Our metric of Symmetric NDCG@k addresses this by evaluating ranking performance at both ends of the list:

  1. Top Performance: It calculates the standard NDCG@k based on your predicted scores (y_pred) compared to the actual true values (y_true). This measures how well you identify the items with the highest true values.
  2. Bottom Performance: It calculates another NDCG@k focused on the lowest ranks. It does this by:
    • Inverting both true values and predictions using 1 - value transformation
    • This makes originally low values (close to 0) become high values (close to 1), so standard NDCG rewards finding the originally lowest items
    • Calculating NDCG@k for how well your lowest predictions match the items with the lowest true values
  3. Averaging: The final symmetric_ndcg_at_k score is the simple average of the Top NDCG@k and the Bottom NDCG@k. (NDCG_top + NDCG_bottom) / 2.

Calculation

The Symmetric NDCG@k is calculated as:

  1. Top NDCG@k: Calculate standard NDCG@k using true values and predicted scores
  2. Bottom NDCG@k: Invert both true values and predictions using 1 - value, then calculate NDCG@k
  3. Final Score: Average of top and bottom NDCG@k scores: (NDCG_top + NDCG_bottom) / 2

The standard NDCG formula includes:

  • DCG@k = Σ(relevance_i / log₂(i+1)) for i=1 to k
  • IDCG@k = DCG@k for ideal ranking
  • NDCG@k = DCG@k / IDCG@k

Interpretation

Notably, Symmetric NDCG@k does not give 0.5 for random predictions, but ~0.55 for our default k=40. Understanding the random baseline is crucial for interpreting your scores.

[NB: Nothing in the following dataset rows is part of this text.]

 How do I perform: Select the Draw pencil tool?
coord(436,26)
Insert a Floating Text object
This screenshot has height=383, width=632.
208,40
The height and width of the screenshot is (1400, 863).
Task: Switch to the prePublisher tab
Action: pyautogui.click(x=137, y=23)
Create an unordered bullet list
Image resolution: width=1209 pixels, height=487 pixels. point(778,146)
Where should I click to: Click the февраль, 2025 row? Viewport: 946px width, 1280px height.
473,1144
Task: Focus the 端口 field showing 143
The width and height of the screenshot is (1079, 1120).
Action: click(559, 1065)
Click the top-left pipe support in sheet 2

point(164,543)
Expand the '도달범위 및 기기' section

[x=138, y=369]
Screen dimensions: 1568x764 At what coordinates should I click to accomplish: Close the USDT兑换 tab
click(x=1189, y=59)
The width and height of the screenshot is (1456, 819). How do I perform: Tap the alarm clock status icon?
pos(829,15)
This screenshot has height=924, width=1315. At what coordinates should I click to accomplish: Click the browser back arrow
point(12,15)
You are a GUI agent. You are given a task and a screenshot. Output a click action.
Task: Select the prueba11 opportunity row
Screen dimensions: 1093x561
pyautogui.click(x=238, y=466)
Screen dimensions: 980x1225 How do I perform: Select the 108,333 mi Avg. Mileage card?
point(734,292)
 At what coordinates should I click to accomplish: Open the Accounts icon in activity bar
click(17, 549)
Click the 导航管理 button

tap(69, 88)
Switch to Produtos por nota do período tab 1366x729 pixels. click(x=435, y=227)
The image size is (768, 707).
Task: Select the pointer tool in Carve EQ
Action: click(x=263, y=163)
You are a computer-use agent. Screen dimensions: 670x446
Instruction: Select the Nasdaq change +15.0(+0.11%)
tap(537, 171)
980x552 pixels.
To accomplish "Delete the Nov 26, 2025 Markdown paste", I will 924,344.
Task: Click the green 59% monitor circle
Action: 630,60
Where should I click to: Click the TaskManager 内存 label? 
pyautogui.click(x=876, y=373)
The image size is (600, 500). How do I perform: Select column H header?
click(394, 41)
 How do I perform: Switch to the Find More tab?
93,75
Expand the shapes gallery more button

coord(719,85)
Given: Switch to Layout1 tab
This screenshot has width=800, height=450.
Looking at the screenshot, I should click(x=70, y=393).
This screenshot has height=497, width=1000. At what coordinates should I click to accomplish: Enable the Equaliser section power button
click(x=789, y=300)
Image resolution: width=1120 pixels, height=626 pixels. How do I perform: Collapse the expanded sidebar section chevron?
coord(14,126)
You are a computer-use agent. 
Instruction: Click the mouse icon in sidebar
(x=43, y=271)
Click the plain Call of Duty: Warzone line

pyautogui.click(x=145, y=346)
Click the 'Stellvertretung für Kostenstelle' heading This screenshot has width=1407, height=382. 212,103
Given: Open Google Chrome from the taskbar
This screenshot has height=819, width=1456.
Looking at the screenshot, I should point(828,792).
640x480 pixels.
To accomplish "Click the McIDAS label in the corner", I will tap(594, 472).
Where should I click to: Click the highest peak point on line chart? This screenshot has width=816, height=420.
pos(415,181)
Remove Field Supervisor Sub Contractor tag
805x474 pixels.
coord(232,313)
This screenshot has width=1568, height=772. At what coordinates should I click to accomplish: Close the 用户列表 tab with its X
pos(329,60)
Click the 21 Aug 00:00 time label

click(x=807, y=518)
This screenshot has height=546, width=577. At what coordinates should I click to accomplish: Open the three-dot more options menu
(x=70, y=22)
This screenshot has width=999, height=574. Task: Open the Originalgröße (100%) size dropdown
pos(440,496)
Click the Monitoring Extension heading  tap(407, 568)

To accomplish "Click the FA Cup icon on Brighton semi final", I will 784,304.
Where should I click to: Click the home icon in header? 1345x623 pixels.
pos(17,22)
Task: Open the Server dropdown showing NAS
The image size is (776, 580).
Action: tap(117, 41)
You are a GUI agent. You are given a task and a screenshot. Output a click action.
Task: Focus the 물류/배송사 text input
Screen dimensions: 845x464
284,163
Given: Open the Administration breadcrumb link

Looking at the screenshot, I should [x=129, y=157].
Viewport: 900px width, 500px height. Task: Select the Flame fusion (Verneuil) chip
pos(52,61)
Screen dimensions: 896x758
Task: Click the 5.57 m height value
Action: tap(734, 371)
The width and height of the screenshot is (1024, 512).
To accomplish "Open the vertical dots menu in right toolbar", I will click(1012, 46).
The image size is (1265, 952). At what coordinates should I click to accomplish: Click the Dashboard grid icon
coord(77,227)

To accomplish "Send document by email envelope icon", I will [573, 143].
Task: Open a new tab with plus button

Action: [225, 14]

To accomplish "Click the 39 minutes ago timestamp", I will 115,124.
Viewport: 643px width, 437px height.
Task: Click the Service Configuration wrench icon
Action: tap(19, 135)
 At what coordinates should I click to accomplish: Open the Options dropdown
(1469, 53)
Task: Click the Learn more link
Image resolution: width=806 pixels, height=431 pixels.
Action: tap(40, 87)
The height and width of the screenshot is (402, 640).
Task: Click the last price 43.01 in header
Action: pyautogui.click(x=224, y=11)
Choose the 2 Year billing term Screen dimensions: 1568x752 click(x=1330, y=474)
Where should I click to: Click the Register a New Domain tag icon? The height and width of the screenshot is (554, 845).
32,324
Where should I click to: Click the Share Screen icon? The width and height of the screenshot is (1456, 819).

  • NDCG@k = 1: perfect performance at identifying both the top k best and bottom k worst items according to their true values.
  • NDCG@k = 0.55: random guessing.
  • NDCG@k = 0: no overlap with top k or bottom k.

How k Affects the Random Baseline:

Random baseline vs k

Key insights:

  • Random baseline starts near 0.5 for small k and increases monotonically
  • For Hyperliquid (k=40, n≈170-200), random predictions score ~0.55

Usage

from crowdcent_challenge.scoring import symmetric_ndcg_at_k
import numpy as np

# Example data
y_true = np.array([0.1, 0.2, 0.9, 0.3, 0.7])
y_pred = np.array([0.2, 0.1, 0.8, 0.4, 0.6])
k = 3

score = symmetric_ndcg_at_k(y_true, y_pred, k)

This metric provides a more holistic view of ranking performance when both high and low extremes are important.

Spearman Correlation (spearman_correlation)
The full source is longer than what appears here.